_The problem_
The records are given next. Repeat each one exactly.

_Given records_
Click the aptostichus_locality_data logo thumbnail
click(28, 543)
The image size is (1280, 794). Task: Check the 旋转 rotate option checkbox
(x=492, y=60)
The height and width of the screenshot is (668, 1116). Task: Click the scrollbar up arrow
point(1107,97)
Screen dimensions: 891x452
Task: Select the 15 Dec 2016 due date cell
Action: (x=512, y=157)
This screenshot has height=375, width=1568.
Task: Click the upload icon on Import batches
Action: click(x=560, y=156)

_Result for this task_
Click the aptostichus_locality_data logo thumbnail
click(28, 543)
The image size is (1280, 794). Task: Check the 旋转 rotate option checkbox
(x=492, y=60)
The height and width of the screenshot is (668, 1116). Task: Click the scrollbar up arrow
point(1107,97)
Screen dimensions: 891x452
Task: Select the 15 Dec 2016 due date cell
Action: (x=512, y=157)
This screenshot has height=375, width=1568.
Task: Click the upload icon on Import batches
Action: click(x=560, y=156)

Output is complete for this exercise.